Directions =>
Pick out every line of the entries below that contains the string "春节钱包" and copy each one. Case counts.

Stored items =>
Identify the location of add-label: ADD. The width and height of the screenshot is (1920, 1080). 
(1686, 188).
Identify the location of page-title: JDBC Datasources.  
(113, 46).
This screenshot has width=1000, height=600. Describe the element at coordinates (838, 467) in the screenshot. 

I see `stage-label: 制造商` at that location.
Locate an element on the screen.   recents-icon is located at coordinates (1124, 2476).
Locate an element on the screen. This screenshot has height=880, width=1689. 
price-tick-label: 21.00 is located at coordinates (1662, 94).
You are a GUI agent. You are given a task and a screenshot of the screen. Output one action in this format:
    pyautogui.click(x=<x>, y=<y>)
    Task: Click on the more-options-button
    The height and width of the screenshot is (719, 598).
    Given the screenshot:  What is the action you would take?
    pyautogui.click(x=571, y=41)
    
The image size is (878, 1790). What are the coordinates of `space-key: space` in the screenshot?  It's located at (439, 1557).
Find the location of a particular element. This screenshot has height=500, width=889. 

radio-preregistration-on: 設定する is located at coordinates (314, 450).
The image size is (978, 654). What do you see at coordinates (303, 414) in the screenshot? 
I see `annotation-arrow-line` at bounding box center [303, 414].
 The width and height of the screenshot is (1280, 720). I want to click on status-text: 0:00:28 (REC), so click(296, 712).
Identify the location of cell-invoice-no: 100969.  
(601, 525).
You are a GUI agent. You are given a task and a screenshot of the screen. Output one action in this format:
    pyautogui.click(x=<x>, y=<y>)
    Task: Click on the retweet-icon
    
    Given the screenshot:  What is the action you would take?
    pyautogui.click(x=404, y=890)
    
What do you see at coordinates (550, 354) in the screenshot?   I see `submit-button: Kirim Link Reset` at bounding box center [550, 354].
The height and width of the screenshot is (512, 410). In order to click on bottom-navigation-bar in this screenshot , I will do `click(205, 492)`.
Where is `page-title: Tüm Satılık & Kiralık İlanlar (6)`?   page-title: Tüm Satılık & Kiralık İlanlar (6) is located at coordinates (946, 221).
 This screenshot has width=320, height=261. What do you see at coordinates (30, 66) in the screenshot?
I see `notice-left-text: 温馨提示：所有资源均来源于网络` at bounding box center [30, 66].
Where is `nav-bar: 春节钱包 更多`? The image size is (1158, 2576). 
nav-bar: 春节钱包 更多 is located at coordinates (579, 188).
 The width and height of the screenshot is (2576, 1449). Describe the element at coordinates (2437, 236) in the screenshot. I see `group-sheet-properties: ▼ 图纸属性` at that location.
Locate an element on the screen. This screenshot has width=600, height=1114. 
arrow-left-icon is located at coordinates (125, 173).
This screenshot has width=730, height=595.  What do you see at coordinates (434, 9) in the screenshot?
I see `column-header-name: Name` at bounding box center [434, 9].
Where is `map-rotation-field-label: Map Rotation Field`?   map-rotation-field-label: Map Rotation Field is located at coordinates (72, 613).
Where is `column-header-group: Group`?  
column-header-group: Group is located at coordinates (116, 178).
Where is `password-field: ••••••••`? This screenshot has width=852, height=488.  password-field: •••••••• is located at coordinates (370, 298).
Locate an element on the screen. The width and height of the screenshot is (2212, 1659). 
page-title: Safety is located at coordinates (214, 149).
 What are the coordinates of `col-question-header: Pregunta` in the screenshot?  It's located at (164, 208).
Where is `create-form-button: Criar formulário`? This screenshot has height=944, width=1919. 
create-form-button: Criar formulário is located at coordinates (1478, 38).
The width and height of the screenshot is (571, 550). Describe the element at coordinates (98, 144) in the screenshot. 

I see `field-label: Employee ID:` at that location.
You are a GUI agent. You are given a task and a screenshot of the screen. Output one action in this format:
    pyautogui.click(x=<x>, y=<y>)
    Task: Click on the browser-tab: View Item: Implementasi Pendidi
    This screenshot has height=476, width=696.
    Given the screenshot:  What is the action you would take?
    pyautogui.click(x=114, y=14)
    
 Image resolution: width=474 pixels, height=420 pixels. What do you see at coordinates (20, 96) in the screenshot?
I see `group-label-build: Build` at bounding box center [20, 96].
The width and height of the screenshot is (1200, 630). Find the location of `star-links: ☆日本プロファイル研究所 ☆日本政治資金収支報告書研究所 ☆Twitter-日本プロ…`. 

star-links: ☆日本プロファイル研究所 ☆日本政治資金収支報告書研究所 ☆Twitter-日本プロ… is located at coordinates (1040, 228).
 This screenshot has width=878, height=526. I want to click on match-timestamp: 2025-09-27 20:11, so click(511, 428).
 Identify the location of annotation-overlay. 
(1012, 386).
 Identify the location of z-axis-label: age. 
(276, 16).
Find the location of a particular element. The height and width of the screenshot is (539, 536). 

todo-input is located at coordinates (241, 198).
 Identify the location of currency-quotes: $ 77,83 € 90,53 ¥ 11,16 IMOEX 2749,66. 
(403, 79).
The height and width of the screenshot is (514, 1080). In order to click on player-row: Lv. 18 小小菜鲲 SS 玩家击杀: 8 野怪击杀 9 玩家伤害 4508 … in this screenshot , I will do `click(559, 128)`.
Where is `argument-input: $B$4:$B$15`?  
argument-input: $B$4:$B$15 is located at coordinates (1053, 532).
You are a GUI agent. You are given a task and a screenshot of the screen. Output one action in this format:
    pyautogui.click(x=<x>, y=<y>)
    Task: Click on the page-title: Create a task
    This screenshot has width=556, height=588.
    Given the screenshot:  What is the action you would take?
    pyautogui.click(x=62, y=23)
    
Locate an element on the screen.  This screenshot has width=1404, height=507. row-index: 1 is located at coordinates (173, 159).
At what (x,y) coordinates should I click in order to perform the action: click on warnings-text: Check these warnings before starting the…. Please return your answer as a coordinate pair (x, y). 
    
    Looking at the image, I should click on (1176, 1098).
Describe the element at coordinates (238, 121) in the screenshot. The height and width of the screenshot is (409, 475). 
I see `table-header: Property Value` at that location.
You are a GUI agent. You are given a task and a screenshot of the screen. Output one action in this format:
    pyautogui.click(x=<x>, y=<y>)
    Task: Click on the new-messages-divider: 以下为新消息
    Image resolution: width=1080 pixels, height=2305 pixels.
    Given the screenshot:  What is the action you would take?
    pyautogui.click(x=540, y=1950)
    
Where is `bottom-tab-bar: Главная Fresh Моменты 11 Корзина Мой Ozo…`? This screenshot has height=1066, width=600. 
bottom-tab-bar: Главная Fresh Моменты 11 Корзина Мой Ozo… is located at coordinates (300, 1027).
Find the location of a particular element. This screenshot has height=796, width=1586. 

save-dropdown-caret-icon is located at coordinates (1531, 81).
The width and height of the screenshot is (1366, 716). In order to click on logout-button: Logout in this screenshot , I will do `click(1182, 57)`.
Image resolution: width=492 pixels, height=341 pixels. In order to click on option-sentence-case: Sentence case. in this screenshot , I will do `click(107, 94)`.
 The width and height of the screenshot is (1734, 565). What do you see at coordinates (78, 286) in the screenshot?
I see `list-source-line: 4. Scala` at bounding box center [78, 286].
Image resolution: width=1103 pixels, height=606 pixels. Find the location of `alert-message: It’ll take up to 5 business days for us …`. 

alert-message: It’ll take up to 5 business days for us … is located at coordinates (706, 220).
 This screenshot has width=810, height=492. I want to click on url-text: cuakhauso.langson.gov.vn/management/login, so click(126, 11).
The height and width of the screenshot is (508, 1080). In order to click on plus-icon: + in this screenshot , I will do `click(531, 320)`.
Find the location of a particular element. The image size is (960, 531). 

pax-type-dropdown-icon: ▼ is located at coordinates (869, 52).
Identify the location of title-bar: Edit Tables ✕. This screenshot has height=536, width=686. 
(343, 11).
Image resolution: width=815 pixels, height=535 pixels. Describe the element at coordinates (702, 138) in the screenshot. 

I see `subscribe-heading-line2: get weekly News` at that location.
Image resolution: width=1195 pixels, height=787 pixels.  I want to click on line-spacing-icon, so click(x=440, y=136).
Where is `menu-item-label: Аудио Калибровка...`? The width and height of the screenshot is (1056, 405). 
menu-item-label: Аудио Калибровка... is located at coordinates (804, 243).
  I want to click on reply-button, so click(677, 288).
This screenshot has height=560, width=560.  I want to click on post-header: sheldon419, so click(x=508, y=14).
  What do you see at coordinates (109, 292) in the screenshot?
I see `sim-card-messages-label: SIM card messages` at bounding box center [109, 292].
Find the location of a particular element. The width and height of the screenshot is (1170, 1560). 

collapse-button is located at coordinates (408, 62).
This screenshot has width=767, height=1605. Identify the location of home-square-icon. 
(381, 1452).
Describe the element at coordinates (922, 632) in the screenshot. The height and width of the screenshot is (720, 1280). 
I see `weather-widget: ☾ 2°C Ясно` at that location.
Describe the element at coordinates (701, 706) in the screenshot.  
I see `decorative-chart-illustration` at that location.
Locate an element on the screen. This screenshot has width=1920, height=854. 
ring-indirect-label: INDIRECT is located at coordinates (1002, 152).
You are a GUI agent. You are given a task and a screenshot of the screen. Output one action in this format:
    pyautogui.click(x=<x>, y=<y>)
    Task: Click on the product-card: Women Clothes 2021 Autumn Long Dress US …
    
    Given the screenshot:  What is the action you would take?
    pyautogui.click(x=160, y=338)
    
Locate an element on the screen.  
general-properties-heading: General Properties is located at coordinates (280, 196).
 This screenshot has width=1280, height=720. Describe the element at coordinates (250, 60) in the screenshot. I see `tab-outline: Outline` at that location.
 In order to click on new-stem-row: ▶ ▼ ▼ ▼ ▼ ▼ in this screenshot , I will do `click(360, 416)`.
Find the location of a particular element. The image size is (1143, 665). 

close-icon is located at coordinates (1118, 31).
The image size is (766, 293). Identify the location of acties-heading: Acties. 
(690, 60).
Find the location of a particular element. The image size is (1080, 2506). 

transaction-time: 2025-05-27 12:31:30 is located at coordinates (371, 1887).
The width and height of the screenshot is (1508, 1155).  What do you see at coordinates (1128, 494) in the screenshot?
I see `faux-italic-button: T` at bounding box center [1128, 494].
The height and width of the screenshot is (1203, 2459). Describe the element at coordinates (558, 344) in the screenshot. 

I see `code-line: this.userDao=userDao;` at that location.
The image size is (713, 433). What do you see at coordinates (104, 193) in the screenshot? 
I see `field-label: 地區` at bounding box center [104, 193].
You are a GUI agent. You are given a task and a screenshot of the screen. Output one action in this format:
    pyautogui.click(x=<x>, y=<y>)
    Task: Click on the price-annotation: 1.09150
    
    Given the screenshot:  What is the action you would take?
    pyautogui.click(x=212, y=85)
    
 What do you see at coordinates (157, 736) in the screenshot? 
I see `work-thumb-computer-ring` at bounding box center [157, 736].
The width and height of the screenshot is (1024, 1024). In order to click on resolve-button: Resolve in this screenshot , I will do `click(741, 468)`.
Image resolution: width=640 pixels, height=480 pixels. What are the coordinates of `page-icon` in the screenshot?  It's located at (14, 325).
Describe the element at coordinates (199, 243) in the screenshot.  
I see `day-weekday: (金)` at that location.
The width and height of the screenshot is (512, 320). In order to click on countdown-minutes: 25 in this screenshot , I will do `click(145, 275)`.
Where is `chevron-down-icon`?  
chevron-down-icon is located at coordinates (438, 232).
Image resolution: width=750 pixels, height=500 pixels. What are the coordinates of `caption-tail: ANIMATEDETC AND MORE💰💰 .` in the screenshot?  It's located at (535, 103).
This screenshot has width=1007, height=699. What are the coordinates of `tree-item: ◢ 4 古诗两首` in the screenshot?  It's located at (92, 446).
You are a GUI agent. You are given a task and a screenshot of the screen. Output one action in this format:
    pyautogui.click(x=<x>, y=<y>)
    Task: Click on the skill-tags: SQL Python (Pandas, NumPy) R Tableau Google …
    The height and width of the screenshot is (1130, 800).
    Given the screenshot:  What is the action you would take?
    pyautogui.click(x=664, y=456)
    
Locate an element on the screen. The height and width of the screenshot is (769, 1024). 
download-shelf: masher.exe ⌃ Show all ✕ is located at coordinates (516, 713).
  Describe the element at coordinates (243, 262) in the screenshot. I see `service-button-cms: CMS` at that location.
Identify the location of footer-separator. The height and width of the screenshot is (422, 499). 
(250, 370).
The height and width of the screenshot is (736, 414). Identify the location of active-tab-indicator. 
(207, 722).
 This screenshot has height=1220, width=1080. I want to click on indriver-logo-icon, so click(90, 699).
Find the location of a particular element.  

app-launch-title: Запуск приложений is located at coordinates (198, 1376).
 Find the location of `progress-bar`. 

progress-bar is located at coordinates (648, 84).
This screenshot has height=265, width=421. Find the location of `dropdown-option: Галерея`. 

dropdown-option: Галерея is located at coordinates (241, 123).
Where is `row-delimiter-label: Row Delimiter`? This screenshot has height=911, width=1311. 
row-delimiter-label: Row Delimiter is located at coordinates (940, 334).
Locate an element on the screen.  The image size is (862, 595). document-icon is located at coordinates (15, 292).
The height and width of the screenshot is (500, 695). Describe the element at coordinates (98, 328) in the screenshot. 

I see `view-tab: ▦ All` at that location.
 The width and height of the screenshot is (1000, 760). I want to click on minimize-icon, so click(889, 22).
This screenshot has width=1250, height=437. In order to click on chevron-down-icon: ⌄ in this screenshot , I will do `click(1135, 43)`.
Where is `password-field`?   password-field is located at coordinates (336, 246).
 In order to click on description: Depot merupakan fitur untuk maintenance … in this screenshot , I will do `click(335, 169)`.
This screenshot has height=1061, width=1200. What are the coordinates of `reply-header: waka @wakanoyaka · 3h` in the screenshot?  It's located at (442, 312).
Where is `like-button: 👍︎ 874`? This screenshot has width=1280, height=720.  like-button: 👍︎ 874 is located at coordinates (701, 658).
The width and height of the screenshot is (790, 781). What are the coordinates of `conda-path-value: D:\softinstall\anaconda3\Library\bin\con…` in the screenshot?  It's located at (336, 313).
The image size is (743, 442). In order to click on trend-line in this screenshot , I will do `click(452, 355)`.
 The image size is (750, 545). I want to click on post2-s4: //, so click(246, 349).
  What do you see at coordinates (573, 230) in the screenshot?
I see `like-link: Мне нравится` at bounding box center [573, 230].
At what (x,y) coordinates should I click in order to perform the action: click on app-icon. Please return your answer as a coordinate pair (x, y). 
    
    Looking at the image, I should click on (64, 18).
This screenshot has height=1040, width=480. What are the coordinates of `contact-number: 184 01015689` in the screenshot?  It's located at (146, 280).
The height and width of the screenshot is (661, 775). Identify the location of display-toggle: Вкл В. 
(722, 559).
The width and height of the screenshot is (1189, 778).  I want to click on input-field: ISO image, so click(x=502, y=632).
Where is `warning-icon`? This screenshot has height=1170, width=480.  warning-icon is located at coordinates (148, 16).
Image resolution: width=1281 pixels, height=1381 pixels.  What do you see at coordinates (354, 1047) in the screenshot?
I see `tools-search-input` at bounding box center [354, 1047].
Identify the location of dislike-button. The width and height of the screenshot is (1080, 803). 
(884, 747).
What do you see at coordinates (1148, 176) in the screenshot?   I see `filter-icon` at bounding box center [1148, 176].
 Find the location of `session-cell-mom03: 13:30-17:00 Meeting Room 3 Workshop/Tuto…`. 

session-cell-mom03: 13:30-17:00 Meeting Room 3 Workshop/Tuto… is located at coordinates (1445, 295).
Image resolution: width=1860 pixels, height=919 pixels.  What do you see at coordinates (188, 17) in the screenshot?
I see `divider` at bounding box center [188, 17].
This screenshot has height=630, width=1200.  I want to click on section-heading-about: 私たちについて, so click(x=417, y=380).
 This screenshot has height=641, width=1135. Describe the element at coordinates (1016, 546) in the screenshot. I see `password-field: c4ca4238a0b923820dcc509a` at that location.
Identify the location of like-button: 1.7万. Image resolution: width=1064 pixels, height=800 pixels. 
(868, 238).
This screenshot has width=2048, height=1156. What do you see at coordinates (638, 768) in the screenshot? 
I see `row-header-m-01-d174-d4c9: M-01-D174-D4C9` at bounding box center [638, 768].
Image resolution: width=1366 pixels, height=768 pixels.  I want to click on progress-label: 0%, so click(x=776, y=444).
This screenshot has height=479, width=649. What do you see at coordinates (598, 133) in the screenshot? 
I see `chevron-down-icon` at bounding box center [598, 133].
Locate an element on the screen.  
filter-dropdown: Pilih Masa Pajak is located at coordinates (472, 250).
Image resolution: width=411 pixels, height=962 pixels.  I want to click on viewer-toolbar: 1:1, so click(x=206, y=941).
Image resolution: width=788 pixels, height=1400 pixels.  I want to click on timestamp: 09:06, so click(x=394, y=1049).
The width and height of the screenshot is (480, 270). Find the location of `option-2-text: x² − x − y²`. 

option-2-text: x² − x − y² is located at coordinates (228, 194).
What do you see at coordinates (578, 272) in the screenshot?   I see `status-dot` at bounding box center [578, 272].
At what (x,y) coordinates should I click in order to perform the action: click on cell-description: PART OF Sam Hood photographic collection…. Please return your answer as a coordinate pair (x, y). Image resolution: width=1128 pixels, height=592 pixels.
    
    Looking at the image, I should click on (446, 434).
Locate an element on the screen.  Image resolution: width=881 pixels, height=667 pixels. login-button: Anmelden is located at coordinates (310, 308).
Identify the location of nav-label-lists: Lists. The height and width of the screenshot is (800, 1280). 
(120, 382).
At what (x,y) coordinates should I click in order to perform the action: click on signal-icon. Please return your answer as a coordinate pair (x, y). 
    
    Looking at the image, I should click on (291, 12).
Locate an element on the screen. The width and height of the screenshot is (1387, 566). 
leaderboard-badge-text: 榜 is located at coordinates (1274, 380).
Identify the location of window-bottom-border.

Exercise solution =>
Where is `nav-bar: 春节钱包 更多`? The image size is (1158, 2576). 
nav-bar: 春节钱包 更多 is located at coordinates (579, 188).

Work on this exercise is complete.